La giurisprudenza, chiamata a pronunciarsi sulla legittimità di un accordo regionale che prevedeva la “refertazione” di esami su sangue capillare, ha chiarito che questi ultimi sono indicati nel monitoraggio di condizioni patologiche (tra cui la glicemia) e i test vengono effettuati per mezzo di strisce reattive, senza coinvolgere il laboratorio, fornendo una rapida misurazione, laddove il prelievo di sangue venoso è una procedura attraverso cui si raccoglie un campione di sangue, al fine di indagare lo stato di salute, il cui esame è effettuato in laboratorio. Per i farmacisti, tuttavia, resta fermo il divieto di “attività di prescrizione e diagnosi, nonché il prelievo di sangue o di plasma mediante siringhe o dispositivi equivalenti”, ai sensi dell’art. 1, co. 2, lett. e), del d.lgs. n. 153/2009 e dell’espressa previsione dell’art. 1, co. 2, del D.M. 16/12/2010 (“È vietato l’utilizzo di apparecchiature che prevedano attività di prelievo di sangue o di plasma mediante siringhe o dispositivi equivalenti, restando in ogni caso esclusa l’attività di prescrizione e diagnosi”). La possibilità di effettuare il prelievo di sangue capillare si lega alla raccolta del dato sanitario, consentendo al farmacista il prelievo di sangue capillare, con un dispositivo che emette lo scontrino con i valori riportati.
In questo limitato senso deve intendersi la “refertazione”, consistente nella certificazione dei risultati del lavoro svolto e, implicitamente, la corretta applicazione delle procedure, la buona prassi di laboratorio, i controlli di qualità interno ed esterno, la scelta dei kit, la manutenzione ordinaria della strumentazione etc., assumendo così integralmente la responsabilità di fronte all’utente della corretta esecuzione dell’analisi.
In definitiva, qualunque sconfinamento di campo da parte del farmacista sarebbe non solo illegittimo ma addirittura illecito, poiché si risolverebbe nello svolgimento di attività che formano oggetto delle professioni di biologo o di chimico.
A tale ultimo riguardo, non pare superfluo ricordare che l’art. 20 dell’ACN opera un richiamo espresso in tema di responsabilità del farmacista e di obblighi informativi, rispettivamente, agli artt. 5 e 6 del d.m. Salute 16 dicembre 2010.
La prima norma lega la responsabilità del farmacista, in caso di inesattezza dei risultati, alle cattive installazione e manutenzione dell’apparecchiatura, il che sta a significare che egli non può interpretare l’esito del quesito diagnostico e non può, quindi, consegnare un “referto” propriamente detto.
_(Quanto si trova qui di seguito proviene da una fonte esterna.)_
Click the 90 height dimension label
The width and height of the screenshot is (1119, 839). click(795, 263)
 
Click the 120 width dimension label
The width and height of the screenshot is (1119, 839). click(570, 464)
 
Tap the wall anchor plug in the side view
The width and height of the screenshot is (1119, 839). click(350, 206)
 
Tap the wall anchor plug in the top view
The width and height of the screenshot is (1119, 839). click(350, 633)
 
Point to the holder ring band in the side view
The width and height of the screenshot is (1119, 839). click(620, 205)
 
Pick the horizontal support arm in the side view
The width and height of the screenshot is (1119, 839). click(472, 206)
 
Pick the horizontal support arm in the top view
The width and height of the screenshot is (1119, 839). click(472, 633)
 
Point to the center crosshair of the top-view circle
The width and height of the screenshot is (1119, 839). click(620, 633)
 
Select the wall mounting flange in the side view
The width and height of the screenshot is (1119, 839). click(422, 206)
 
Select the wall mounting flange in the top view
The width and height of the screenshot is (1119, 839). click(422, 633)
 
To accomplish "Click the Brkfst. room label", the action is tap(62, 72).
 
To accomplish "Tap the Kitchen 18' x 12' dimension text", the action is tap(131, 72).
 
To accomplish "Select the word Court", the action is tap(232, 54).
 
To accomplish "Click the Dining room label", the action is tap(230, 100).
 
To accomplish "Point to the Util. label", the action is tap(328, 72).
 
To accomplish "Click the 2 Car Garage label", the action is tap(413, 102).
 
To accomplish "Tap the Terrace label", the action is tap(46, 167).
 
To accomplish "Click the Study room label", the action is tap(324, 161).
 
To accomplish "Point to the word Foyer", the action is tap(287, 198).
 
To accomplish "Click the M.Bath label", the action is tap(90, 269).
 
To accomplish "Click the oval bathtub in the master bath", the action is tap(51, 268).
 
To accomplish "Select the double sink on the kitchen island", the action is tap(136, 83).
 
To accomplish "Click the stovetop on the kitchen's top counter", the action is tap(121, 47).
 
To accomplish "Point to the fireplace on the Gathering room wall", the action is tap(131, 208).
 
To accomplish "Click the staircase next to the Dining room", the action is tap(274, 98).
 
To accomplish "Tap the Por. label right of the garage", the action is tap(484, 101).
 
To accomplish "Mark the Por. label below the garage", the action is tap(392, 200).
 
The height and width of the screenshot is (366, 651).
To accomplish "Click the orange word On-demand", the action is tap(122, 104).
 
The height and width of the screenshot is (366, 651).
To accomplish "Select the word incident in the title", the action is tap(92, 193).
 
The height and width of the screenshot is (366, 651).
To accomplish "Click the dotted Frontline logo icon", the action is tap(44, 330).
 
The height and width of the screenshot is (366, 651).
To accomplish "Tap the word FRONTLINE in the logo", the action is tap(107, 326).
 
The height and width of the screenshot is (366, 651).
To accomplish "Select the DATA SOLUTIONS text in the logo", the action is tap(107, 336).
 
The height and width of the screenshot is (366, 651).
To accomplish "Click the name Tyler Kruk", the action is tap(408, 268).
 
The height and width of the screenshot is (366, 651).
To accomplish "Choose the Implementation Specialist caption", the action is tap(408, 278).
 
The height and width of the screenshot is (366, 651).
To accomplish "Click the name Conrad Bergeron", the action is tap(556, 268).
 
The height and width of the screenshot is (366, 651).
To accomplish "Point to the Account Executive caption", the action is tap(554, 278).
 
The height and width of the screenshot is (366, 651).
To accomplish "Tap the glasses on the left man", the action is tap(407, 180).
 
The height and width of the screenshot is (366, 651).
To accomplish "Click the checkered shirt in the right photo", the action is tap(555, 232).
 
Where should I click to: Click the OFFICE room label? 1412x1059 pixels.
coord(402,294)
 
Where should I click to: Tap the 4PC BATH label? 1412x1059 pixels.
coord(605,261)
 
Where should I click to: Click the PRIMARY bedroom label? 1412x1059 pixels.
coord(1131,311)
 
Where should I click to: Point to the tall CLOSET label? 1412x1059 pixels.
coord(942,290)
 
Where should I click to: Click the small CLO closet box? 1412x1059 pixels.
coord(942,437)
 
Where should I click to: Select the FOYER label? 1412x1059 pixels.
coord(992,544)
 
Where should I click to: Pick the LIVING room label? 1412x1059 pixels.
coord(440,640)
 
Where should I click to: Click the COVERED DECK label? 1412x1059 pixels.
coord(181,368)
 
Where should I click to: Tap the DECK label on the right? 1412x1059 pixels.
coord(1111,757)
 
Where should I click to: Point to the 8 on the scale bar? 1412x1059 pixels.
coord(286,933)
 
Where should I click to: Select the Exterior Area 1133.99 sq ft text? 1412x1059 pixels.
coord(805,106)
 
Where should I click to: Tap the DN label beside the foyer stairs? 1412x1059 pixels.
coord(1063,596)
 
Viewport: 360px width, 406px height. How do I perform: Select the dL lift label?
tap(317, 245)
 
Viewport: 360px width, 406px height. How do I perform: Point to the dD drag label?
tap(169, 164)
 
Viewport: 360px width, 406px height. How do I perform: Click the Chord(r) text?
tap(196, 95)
La seconda norma impone al farmacista:
– di esporre nei suoi locali, in modo chiaro e leggibile, l’indicazione delle tipologie di prestazioni analitiche disponibili agli utenti, con la precisazione che gli avvisi “non possono contenere dizioni che richiamino espressamente o indirettamente esami di laboratorio non eseguibili presso le farmacie”;
– di indicare all’utente, prima dell’esecuzione dell’esame, la differenza tra un test di prima istanza ed un’analisi svolta normalmente in un laboratorio autorizzato;
– di informare il cittadino utente che i risultati dei test devono essere verificati con il medico prescrittore, che indicherà le opportune iniziative terapeutiche.